◆ WHAT YOU SHOULD DO
Working from the records below, repeat exactly the lines starting at the line that contains "Given: Open the user profile avatar" and ending at the line that contains "Given: Click the red", inclusive.

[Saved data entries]
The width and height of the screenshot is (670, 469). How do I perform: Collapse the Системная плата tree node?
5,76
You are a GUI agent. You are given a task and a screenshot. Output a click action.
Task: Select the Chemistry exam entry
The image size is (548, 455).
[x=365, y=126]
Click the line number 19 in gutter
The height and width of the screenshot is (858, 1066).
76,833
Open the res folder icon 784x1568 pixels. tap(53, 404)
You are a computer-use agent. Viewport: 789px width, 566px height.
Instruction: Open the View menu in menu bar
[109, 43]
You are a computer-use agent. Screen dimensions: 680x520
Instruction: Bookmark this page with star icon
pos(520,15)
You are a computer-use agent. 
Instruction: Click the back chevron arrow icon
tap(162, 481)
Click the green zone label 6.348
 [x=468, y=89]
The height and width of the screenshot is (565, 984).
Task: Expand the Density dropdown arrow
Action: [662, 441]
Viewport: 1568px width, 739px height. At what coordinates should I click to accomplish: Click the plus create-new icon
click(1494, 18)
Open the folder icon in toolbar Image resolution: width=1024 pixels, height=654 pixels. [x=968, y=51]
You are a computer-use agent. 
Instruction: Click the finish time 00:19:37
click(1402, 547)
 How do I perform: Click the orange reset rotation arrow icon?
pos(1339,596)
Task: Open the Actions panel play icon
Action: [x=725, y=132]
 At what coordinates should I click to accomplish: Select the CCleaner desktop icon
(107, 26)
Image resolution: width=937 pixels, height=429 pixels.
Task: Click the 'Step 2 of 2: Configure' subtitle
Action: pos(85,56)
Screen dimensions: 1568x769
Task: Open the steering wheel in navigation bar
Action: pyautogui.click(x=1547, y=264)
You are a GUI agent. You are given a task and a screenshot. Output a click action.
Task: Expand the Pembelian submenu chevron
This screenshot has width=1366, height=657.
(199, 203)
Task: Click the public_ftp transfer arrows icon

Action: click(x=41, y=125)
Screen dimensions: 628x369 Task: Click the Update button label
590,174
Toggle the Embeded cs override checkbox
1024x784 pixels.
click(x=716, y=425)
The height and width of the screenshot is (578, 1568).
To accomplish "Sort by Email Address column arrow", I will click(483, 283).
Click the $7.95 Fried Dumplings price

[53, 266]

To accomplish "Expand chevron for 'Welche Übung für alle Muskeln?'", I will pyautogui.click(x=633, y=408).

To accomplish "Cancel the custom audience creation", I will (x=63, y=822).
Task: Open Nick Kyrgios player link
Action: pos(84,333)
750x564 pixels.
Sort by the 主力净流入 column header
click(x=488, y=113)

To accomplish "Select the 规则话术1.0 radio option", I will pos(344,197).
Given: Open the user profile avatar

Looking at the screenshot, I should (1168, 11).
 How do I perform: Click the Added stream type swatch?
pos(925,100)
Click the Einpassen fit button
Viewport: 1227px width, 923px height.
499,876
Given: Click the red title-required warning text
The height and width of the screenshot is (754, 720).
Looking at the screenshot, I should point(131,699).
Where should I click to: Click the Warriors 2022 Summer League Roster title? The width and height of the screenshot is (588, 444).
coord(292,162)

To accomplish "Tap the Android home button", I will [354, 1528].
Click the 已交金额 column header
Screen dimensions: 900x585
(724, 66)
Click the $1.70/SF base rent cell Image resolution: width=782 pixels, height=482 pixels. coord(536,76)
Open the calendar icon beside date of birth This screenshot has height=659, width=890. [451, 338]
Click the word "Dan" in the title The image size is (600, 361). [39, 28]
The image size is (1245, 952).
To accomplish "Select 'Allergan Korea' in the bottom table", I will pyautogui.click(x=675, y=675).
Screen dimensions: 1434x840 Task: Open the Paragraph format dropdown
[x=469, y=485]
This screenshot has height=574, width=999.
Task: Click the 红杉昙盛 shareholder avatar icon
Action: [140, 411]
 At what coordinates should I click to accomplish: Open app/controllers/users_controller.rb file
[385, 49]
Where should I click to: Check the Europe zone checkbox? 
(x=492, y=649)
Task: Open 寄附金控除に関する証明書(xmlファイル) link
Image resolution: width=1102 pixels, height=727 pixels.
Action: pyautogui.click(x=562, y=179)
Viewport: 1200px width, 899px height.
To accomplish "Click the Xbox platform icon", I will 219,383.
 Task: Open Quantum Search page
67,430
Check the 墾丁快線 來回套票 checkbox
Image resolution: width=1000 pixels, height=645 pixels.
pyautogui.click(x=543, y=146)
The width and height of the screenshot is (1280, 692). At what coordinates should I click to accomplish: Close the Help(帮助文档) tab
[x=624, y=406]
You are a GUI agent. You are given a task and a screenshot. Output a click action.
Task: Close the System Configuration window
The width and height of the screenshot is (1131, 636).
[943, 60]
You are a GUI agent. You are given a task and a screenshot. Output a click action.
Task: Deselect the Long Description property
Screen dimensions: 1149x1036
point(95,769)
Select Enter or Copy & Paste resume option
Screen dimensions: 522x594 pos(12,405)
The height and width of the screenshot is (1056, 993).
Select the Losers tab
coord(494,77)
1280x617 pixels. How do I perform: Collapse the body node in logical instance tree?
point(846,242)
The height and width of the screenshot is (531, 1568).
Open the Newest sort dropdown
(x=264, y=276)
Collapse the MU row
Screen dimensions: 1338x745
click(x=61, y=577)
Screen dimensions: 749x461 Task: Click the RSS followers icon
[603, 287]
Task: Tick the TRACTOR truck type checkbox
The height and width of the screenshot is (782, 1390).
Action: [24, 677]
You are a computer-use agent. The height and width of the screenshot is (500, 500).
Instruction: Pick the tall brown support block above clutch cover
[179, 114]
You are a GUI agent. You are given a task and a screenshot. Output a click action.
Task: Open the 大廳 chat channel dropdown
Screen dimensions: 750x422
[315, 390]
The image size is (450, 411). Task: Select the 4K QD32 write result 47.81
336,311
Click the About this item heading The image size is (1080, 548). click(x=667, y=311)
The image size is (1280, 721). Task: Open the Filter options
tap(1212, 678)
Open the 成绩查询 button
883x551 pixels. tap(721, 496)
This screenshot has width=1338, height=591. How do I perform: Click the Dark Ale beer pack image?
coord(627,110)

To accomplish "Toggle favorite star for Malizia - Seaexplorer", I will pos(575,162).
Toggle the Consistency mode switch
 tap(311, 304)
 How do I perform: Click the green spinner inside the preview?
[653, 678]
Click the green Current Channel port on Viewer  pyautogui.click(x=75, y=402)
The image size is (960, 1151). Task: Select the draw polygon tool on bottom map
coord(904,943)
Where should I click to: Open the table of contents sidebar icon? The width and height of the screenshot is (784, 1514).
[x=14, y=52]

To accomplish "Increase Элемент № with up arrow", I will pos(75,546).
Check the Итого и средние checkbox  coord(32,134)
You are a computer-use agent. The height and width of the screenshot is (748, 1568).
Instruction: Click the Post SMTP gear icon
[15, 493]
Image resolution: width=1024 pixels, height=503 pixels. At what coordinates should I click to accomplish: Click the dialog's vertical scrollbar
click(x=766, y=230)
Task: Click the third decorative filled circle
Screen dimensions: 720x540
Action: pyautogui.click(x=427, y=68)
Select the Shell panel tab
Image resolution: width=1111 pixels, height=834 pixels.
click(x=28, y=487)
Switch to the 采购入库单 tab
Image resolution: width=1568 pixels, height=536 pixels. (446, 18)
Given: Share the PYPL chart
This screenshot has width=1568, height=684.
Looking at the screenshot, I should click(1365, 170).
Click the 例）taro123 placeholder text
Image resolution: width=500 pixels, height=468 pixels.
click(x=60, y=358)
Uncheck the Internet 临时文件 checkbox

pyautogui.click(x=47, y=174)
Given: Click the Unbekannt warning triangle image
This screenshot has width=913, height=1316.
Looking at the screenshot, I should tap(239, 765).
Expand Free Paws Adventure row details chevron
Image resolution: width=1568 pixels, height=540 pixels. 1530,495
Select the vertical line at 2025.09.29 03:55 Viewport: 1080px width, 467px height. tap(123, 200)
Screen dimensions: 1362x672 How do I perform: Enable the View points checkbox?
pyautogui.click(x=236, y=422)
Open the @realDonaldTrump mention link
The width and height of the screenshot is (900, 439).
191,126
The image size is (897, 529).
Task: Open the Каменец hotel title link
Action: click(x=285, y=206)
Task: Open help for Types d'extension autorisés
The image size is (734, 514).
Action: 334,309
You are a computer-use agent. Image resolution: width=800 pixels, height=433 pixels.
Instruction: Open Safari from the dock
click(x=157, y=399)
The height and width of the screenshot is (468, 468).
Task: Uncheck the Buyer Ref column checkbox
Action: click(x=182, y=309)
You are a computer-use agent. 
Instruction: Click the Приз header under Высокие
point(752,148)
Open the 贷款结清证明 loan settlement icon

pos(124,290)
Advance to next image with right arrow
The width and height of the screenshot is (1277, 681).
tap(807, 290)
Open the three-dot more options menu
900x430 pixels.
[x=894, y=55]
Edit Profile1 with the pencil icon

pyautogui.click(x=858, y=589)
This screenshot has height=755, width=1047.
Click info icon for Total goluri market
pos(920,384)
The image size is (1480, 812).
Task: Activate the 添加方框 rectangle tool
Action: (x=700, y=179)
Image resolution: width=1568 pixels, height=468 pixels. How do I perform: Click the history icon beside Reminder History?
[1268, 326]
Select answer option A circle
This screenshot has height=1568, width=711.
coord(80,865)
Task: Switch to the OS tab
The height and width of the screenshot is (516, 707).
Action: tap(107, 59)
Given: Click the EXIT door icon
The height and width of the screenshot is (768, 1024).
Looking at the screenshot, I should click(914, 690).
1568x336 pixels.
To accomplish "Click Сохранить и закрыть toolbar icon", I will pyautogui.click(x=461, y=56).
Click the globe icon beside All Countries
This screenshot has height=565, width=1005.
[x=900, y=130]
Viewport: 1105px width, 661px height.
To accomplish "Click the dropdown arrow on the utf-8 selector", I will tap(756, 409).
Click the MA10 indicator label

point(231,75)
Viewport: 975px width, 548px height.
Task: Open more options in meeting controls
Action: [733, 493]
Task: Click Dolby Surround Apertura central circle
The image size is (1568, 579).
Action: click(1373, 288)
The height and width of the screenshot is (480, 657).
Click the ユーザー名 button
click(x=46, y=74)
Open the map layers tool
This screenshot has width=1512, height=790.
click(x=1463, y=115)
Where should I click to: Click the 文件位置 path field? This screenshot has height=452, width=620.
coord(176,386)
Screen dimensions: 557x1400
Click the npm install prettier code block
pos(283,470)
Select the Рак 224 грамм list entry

◆ SOLUTION TO THE PROBLEM
Given: Open the user profile avatar

Looking at the screenshot, I should (1168, 11).
 How do I perform: Click the Added stream type swatch?
pos(925,100)
Click the Einpassen fit button
Viewport: 1227px width, 923px height.
499,876
Given: Click the red title-required warning text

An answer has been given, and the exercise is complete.